The Internet offers its own ways for self-expression and sentiment manifestation. Every time I appear in JRL I use to get one 'exe'-extended file into my private mail-box shortly thereafter.

Last Thursday, my wife published an article in 'Nezavisimaya gazeta' on tightening information security in the US. There she also mentioned the additional obstacles foreign services would have to overcome, especially after the surveillance base on Cuba has been closed. She also reflected on decisions made by Russia's Supreme Court to rearrange sensitive information regulations.

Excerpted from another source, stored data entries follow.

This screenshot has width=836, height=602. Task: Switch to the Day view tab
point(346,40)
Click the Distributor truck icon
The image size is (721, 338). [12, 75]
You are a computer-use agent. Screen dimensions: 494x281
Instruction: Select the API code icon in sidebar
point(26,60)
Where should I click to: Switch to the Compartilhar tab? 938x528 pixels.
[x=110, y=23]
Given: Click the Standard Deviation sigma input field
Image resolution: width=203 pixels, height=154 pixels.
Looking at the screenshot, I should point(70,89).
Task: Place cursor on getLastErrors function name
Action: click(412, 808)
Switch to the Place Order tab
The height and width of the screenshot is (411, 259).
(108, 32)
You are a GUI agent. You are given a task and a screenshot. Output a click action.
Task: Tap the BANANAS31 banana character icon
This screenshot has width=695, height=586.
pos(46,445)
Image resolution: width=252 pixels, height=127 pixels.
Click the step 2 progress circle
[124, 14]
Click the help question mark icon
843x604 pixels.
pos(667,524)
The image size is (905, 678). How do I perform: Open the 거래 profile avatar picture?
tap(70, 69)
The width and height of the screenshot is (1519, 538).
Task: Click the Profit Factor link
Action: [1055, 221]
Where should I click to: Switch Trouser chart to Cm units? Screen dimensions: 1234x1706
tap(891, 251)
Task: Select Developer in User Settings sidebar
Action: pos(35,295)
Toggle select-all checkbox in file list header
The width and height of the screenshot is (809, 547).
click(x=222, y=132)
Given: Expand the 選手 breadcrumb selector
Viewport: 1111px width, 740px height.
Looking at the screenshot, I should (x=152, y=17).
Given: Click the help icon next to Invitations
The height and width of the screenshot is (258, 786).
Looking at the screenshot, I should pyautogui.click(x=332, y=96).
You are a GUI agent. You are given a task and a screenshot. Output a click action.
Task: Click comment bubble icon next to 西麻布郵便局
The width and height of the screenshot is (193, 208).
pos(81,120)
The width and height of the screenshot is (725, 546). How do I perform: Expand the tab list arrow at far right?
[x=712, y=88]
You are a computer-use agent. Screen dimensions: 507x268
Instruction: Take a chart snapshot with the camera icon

The same day seven virus-contaminated files arrived. But this time I somehow managed to identify the precise sender- address, through which they have been forwarded. It happened to be located in the office of the Administration in one of the Russian provinces. I even have the department to which the computer is attached and the name of the official operating it.

I offer this information to JRL since I think publicity must work.

Using the opportunity, I'd also like to comment on the two JRL items.

There was, for example, a piece in the 'Boston Globe' on Bush-Putin summit. The lady advanced her pro-Putin ('Vlad', as she put it) position by especially pointing out his sexiness. She argued: 'He doesn't drink. He loves the West. He plays sports and is visibly buff. Also balding, in a cute, Jean-Luc Picard sort of way. Or maybe a Thom Yorke sort of way'.

Vlad Putin, even in his Soviet Culture House in Leipzig must have been reached by saying of Gen. Erich Mielke. The famous Stasi-boss made it on a meeting on Western CI- measures regarding the so-called 'Romeo-cases'. In such cases a number of 'Balsac-aged' (30-40 years old) female- employees at Nato and in various Western governments had been involved. Mielke said: 'All their efforts to eradicate evils would be in vain. They would never manage to change women's psychology'.

Another comment refers to a recent Russian piece in the JRL, suggesting far-reaching US-Russia military cooperation.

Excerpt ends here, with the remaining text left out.